Somos nesse instante apenas uma certeza, um lugar preparando o vazio de uns passos, uma brisa fogueando o fósforo com que se acende um cigarro ou olhamos o que se impõe como a metamorfose lírica que reacende a banalidade do quotidiano.
Oculto de ti, na penumbra mais rugosa das palavras, escutas o que te resta íntimo da loucura ou da nostalgia – uma prece bordando dos mortos o seu olhar que tinge o teu como se uma teoria porventura alicerçasse a reflexão exaustiva do teu destino onde padeces diariamente como o sol que denuncia a tua cegueira onde encalhas os dedos, as foices narrativas das redomas em que encolhes os retratos como se a consciência fosse a rosa de uma mágoa ou um barco abandonando o medo.
Nessa intimidade, porosa como a água irreprimível em abandono ágil ou segredo, iludes a revolta, um parágrafo iminente que fazes comparecer sem vergonha, ágil como só as aves no seu destino definitivo – é um sentimento útil, como se a luz enlaçasse cada objecto na sua névoa ou precisão –, uma emoção doméstica, gramática de alicerces enigmáticos, imagens céleres desnudando a paisagem ou os sentimentos que disfarças como se plantasses umbrais luminosos onde irrompa a chuva ou a melancolia.
Nessa simplicidade em ruína, nessa sombra crepuscular e íntima, acendes todas as memórias, antecipas as miragens, o que sabemos estar oculto nos bolsos quando os dedos ágeis recolhem anónimas migalhas como versos interrompidos.
Enquanto houver tempo, esse lugar desamparado, descobrirás as ruínas subtis da memória, uma luz imprecisa, dúctil, um lusco-fusco inebriante como um vestido enrugado de vento, um murmúrio inaudível que perscrutas anónimo para poderes ver num segundo como o silêncio se derrama traindo o que persegues para fazeres despertar num espelho o pesadelo cúmplice de um grito.
É uma ameaça essa geografia onde todos os mortos escondem as cidades, o suor, os ossos excessivos com que exterminam outros mortos, decompõem as vísceras emparedados entre lixo e tábuas que serão pasto do fogo ancorado na tua mão que hesita entre palavras e a crueldade dos despojos da cegueira que redimes, como se cheirasse a feno ou a terra molhada, num instante para chorar, ver desabar uma árvore pela raiz, desenterrar da nudez uma cicatriz de mármore onde colar as aves fugazes da agonia, uma toalha de oxigénio para esgotar as lágrimas estridentes, ou um lençol que tudo cobra como se fosse o céu ou o deserto onde deixar as pegadas que sabes o vento afogará sem piedade.
Observas o que agoniza como um peixe numa gaveta enlouquecido inesperadamente – habitas a luz como num poema nunca a pele desmaia desabrida.
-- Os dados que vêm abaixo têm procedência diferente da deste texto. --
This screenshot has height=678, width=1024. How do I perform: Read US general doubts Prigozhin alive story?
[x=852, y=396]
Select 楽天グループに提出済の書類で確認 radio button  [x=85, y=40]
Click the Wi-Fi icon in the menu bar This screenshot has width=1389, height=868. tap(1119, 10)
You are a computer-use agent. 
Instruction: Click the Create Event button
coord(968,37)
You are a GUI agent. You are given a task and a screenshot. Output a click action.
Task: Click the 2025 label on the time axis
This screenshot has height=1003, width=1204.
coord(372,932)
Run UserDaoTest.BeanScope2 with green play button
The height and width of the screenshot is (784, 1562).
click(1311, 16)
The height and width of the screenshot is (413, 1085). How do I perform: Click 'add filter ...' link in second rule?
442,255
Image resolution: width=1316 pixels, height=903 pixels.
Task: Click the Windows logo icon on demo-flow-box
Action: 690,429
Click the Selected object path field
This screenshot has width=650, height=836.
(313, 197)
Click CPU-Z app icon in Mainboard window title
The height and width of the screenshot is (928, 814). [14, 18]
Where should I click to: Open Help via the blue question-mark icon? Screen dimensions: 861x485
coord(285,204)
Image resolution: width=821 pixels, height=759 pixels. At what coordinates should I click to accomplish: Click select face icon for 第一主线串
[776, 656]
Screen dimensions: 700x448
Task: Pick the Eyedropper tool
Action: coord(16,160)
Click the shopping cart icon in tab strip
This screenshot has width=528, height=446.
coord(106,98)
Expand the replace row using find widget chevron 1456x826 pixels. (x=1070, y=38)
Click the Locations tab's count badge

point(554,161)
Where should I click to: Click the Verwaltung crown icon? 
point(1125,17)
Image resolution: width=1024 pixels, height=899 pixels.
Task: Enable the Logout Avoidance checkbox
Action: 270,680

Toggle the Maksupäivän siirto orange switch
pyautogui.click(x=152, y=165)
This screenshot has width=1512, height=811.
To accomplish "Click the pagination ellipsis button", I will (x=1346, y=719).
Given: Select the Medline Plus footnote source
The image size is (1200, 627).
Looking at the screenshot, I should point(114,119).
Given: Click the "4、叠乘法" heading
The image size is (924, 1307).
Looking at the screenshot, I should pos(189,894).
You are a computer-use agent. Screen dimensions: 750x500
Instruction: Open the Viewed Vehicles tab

O teu rosto esconde o negrume da noite, a rigorosa geometria de um cristal, a fuligem num pomar infinito como se fosses um charco onde exaltas as pedras que atiras para ver bulir a água para sempre – uma sombra onde naufragar a respiração ou desenhar uma casa apenas –, lâmina que rasga os bosques e os nenúfares donde arrancas folhas como se num caderno desenhasses um carril de luz ou pregasses uma gota de saliva, sangue e urina, uma luz em movimento lento inacabando no corpo todos os incêndios que não esgotam a água que escorre nos teus dedos e no olhar com que escavas a morte dos mortos, a paisagem acesa de ferrugem indissolúvel, moscas, o salitre da melancolia em que sustentas a devastação perpétua, a penúria do tempo, os cães que ladram em fúria vindos do fundo da alma que martelas e onde mergulhas o tanque vagaroso das canções mais inóspitas que sufocas invadido pelo carvão inesperado das sirenes insuportáveis do destino – será isto o destino? –, lodo encharcando o musgo que cobre inteiro as pedras com o fulgor de deus – mapa demoníaco onde escorrem sombras incandescentes, as pequenas coisas do amor, um balde onde alojar apenas um pé que dança?